The knowledge of plaque extent and distribution has several clinical implications. Aortic atheroma is strongly associated with cardiovascular risk factors. Therefore, secondary prevention with optimal treatment of arterial hypertension, diabetes mellitus, and dyslipidemia as well as smoking cessation are of even more importance in this patient group. The knowledge about plaque burden may furthermore provide information to anticipate the patient’s risk for embolic events and mortality during cardiac procedures. Finally, Ferrari et al. were able to demonstrate the superiority of anticoagulation versus antiplatelet therapy in patients with severe aortic plaque (> 4 mm). However, they did not show a beneficial effect in the group with plaque size of 1–3.9 mm [21]. Further studies are necessary to clarify the optimal management of these patients.

Limitations

The present study has several limitations. The data collection was retrospective; the reported values were exported from the hospital’s database and not confirmed by an independent echocardiographer. Our data reflects the experience of a single tertiary care center. However, the potential advantage of a single-center approach is the consistent quality of imaging. We included all consecutive patients undergoing TEE into our study regardless of age, indication, and medical history. However, a cohort with an indication for TEE is not comparable to the general population. Plaque extend in our cohort was assessed by visual estimation by different cardiologists. To minimize this potential limitation, we did not differentiate between different degrees of plaque but compared presence or absence of relevant plaque.
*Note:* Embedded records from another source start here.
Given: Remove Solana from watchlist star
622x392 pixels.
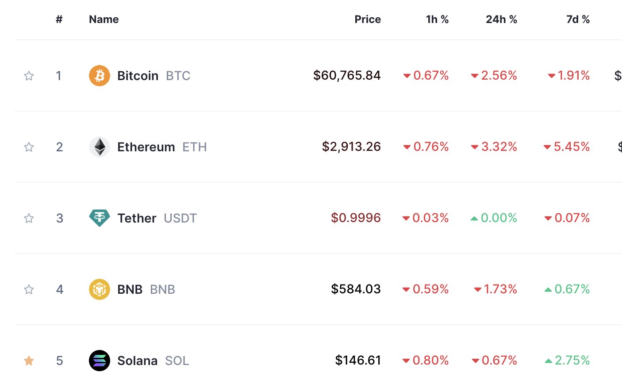Looking at the screenshot, I should (29, 361).

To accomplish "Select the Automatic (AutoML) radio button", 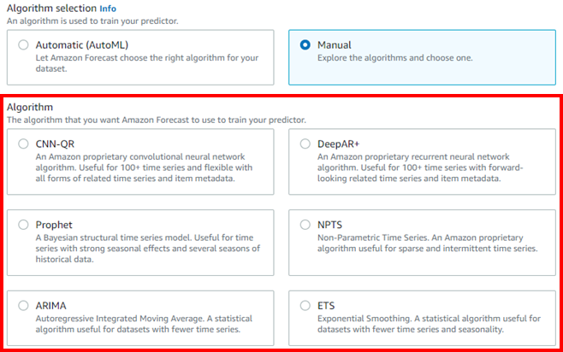I will point(23,45).
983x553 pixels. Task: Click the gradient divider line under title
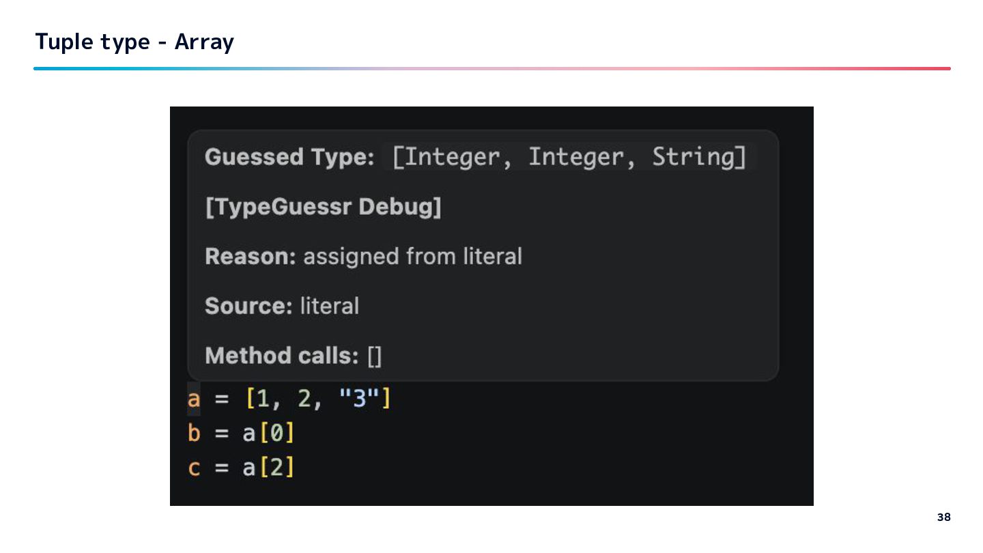click(492, 68)
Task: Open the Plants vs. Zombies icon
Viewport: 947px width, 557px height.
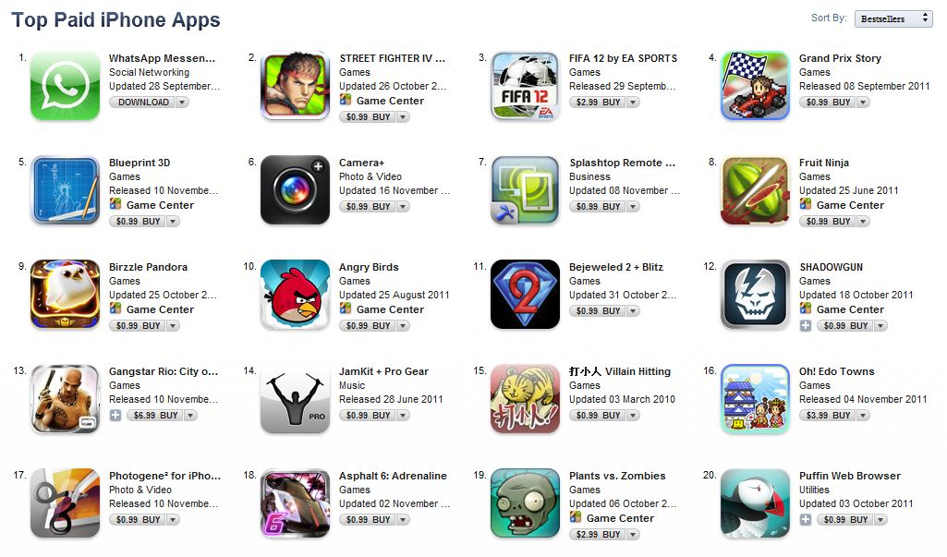Action: (x=526, y=503)
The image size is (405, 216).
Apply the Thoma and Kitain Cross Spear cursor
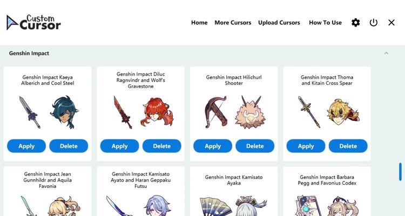306,146
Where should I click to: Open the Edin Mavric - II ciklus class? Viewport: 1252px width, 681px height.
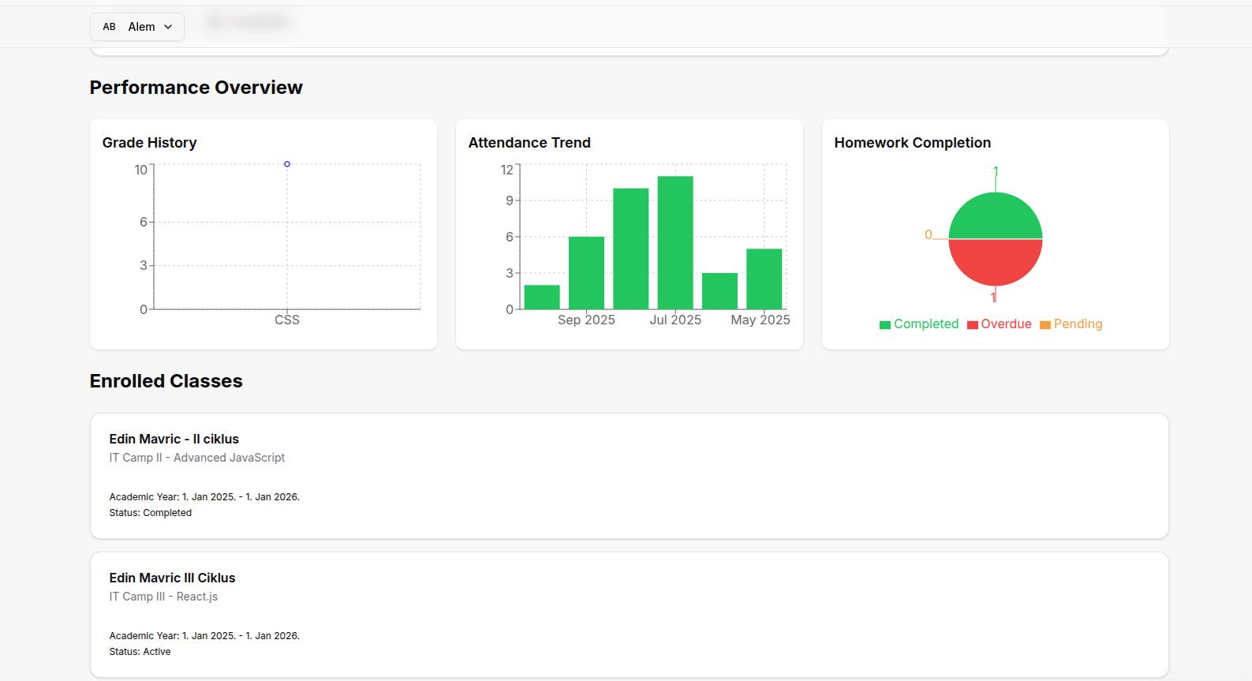[x=174, y=439]
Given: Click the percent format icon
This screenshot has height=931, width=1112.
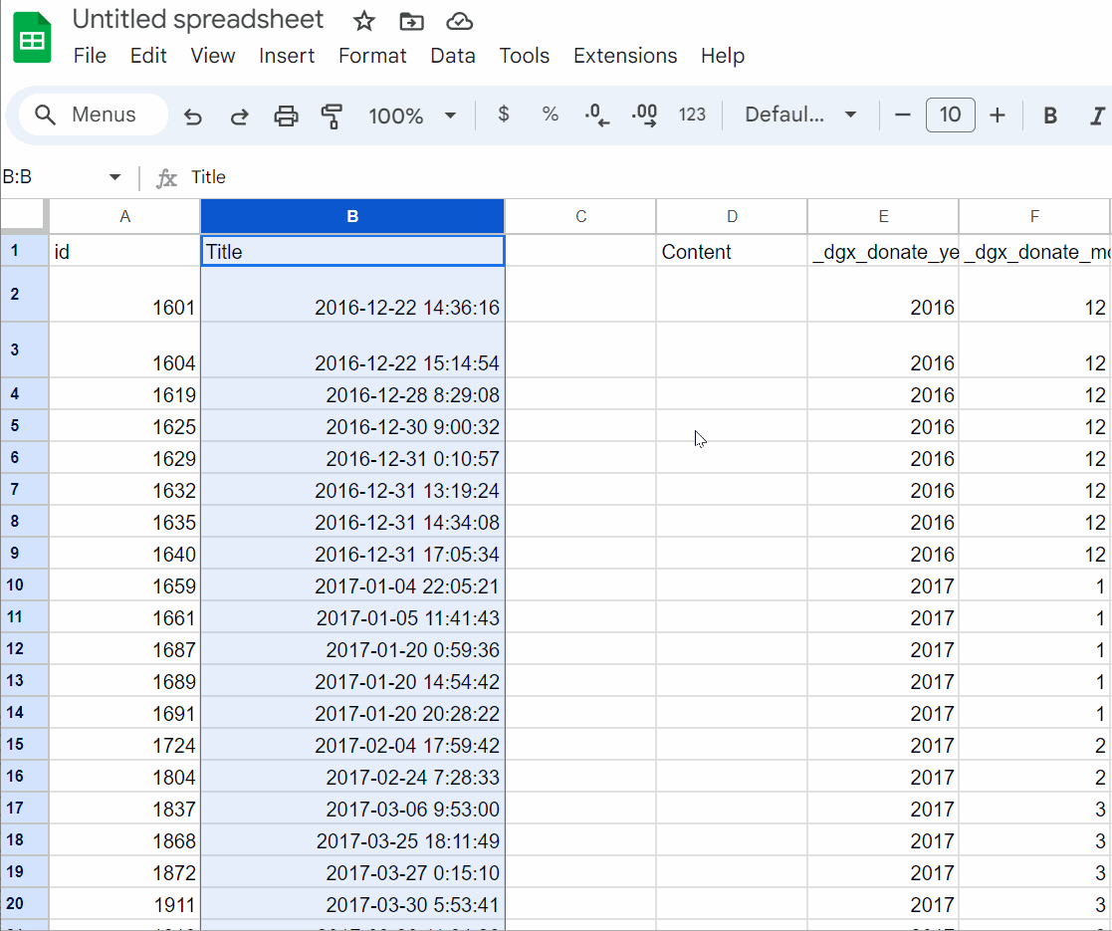Looking at the screenshot, I should (x=551, y=115).
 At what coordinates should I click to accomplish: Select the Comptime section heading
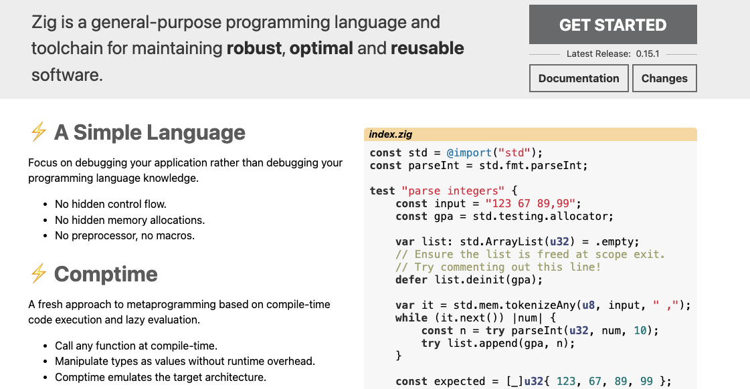106,274
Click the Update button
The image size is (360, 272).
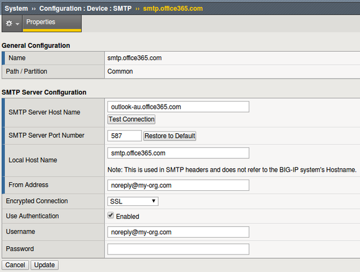(x=45, y=265)
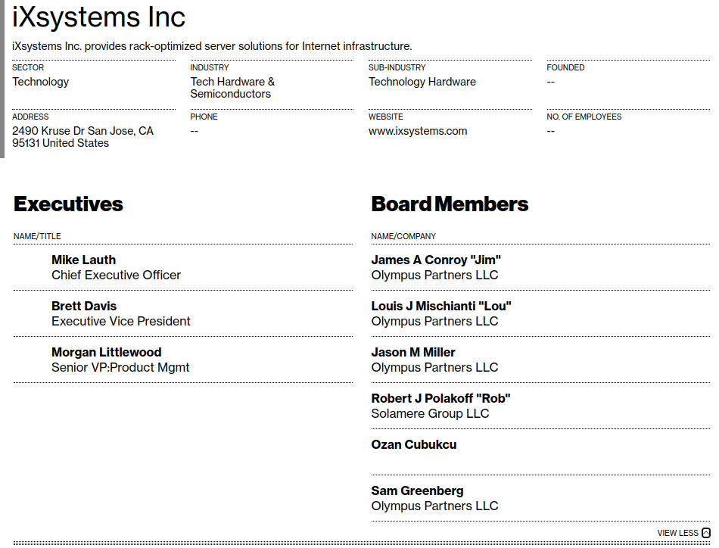Click the Technology Hardware sub-industry value
Image resolution: width=719 pixels, height=548 pixels.
pos(422,82)
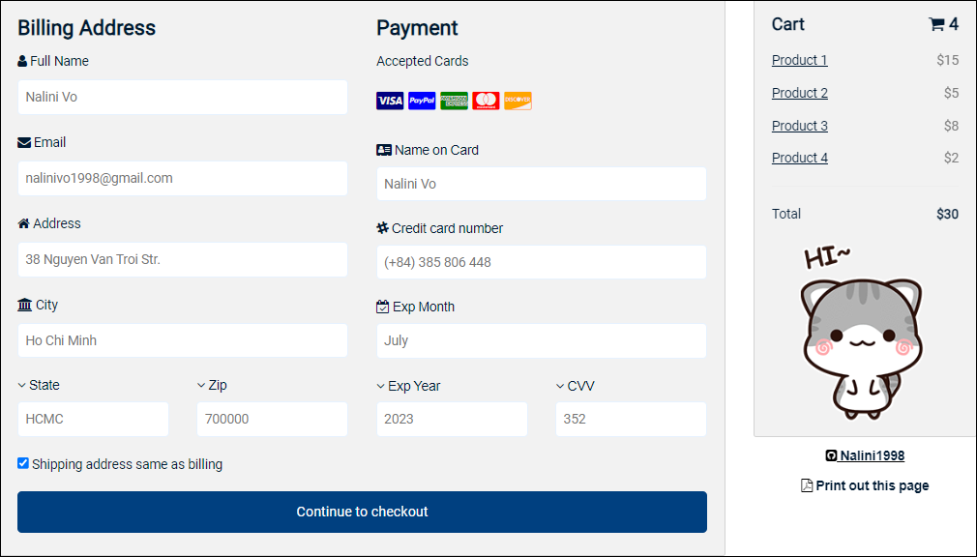Click the American Express card icon
This screenshot has height=557, width=977.
(x=454, y=100)
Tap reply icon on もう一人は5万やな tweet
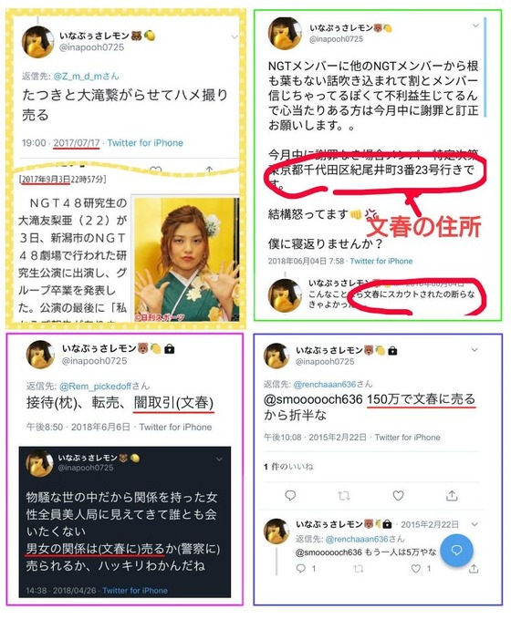511x619 pixels. [301, 569]
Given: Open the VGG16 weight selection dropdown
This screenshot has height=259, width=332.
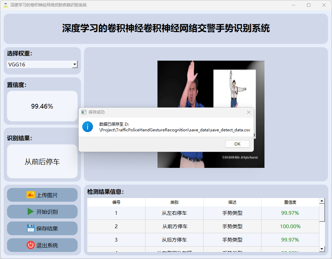Looking at the screenshot, I should [39, 64].
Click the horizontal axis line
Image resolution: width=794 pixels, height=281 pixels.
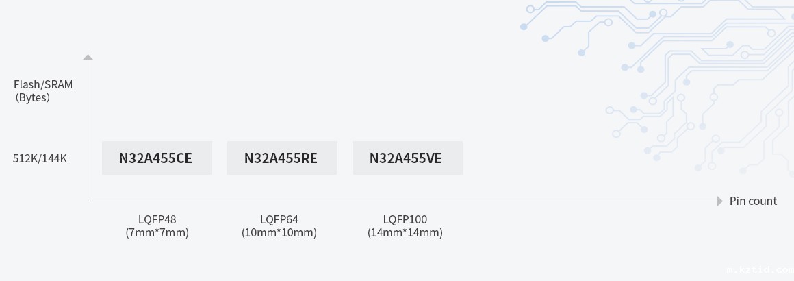point(411,201)
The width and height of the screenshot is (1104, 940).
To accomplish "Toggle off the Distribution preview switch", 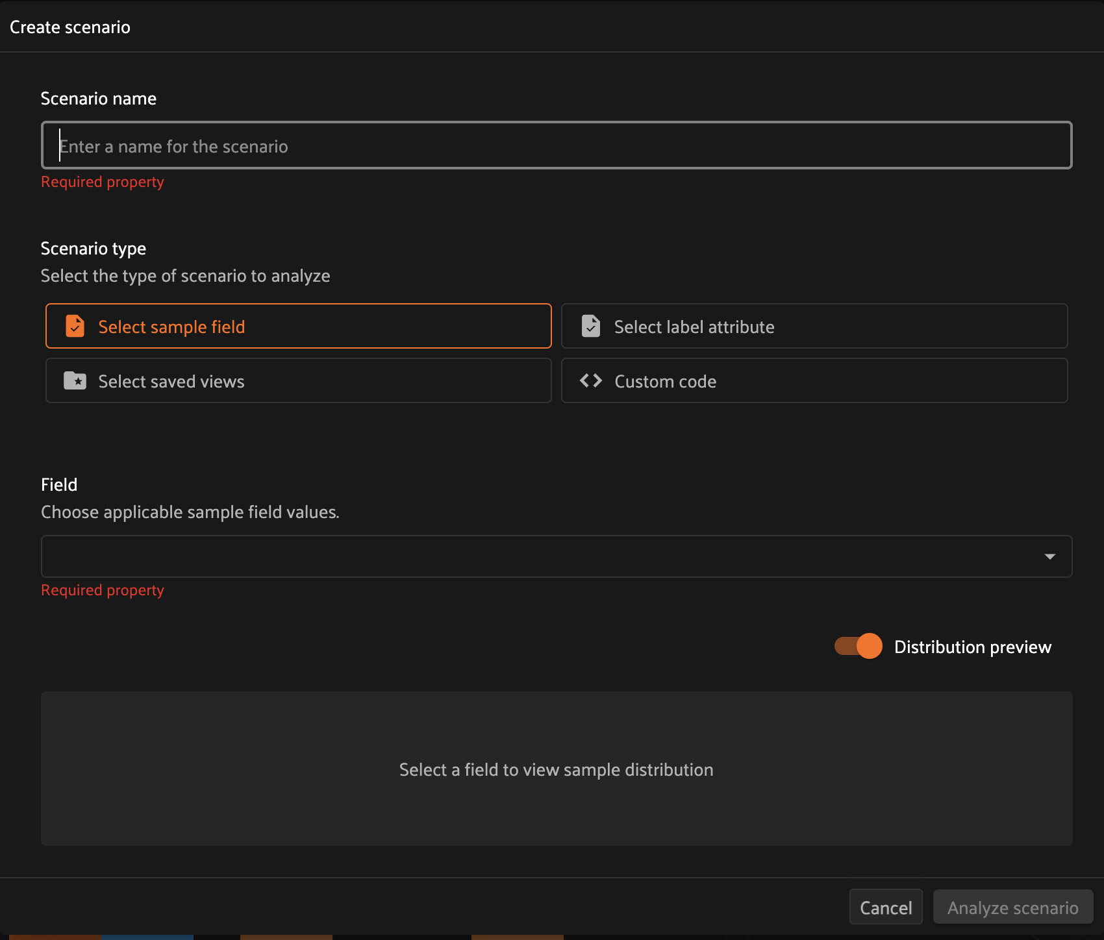I will tap(859, 646).
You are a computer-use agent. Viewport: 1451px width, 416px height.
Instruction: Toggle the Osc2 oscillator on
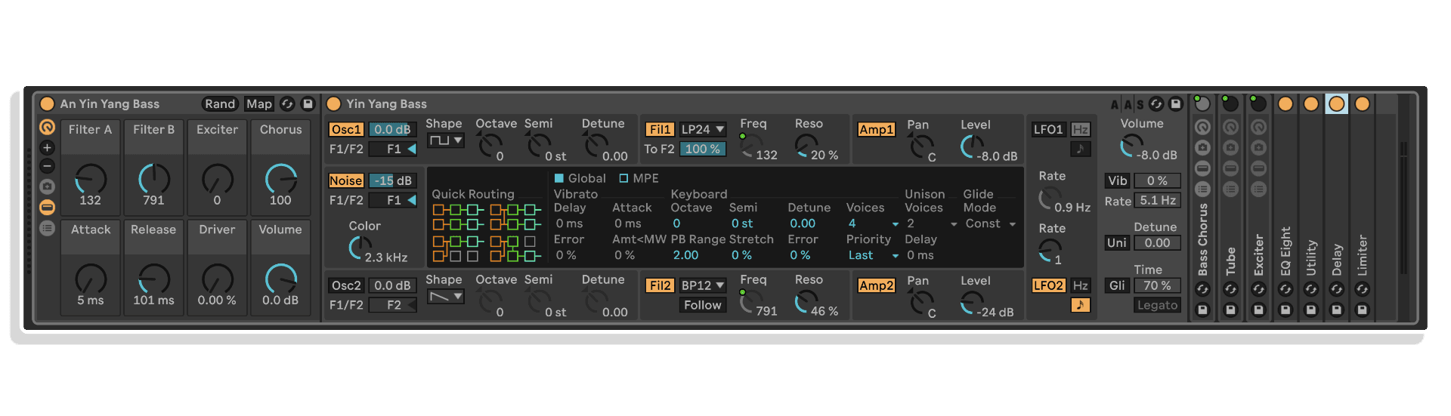345,285
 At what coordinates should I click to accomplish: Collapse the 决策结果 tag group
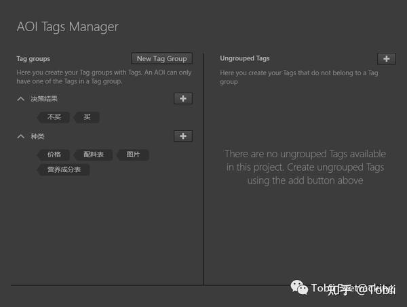[x=21, y=99]
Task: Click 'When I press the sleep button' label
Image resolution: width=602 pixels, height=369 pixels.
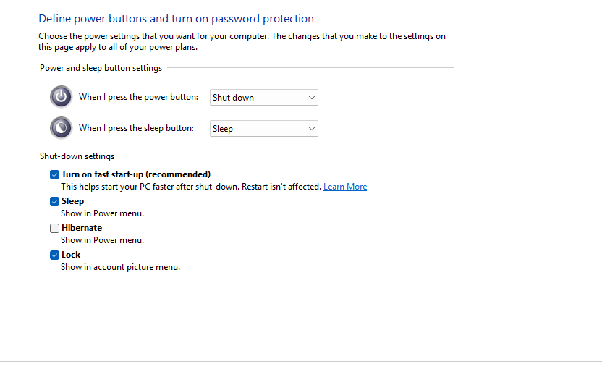Action: [x=136, y=128]
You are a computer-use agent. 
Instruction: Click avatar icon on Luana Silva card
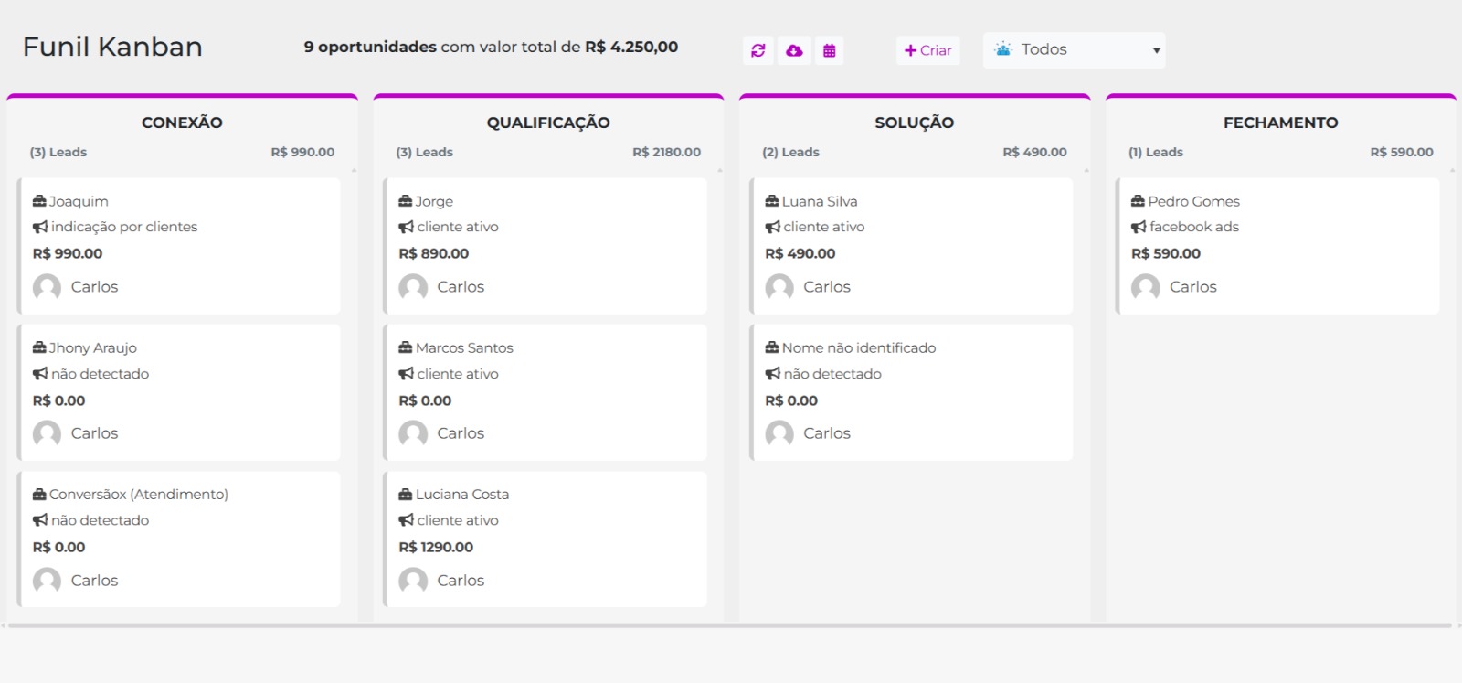pyautogui.click(x=779, y=287)

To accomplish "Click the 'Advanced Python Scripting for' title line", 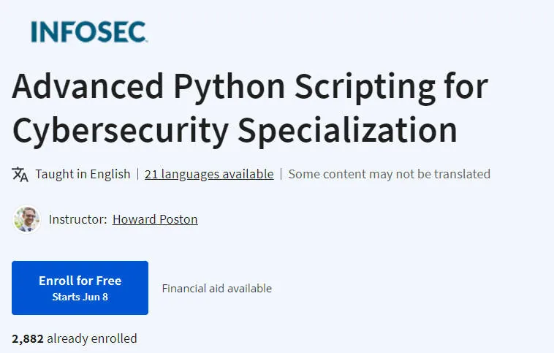I will 250,87.
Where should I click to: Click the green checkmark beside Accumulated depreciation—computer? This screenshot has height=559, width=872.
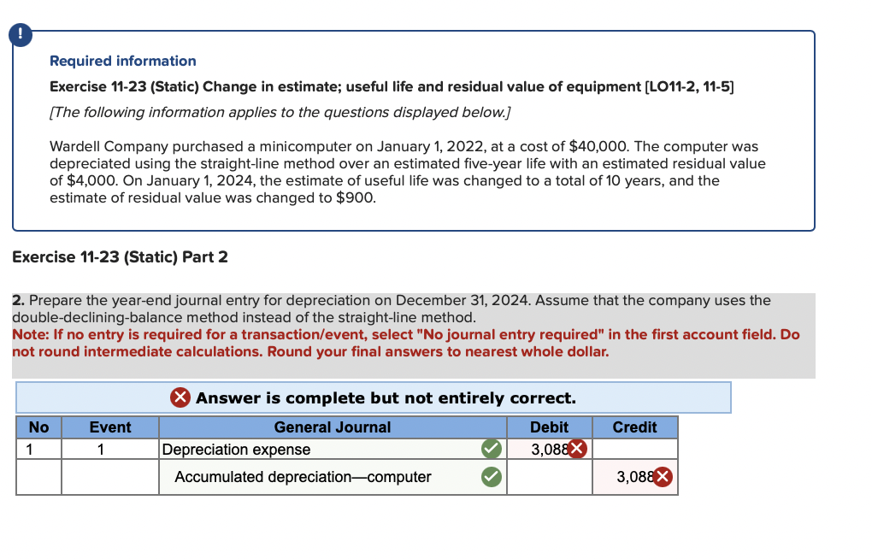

The assessment of the aorta via transesophageal echocardiography is limited by the “blind spot”, which refers to a small area of the distal ascending aorta which cannot be seen due to the interposition of the air-filled trachea between the esophagus and the aorta [27, 28]. In addition, especially in the distal ascending aorta, the aortic arch, and in the proximal descending aorta, due to the proximity of the probe to the aorta, there can be a near field drop out artefact of the aortic wall close to the probe. Even though there are some regions which cannot or can only partly be evaluated, nevertheless the most of the three parts of the aorta are accessible in most patients and give a representative impression on the degree of overall calcification.

Conclusion

In this study, we could demonstrate that more than mild plaque at any site of the thoracic aorta predicts all-cause mortality. Assessment of atherosclerotic lesions in all segments of the thoracic aorta should be part of every routine TEE examination.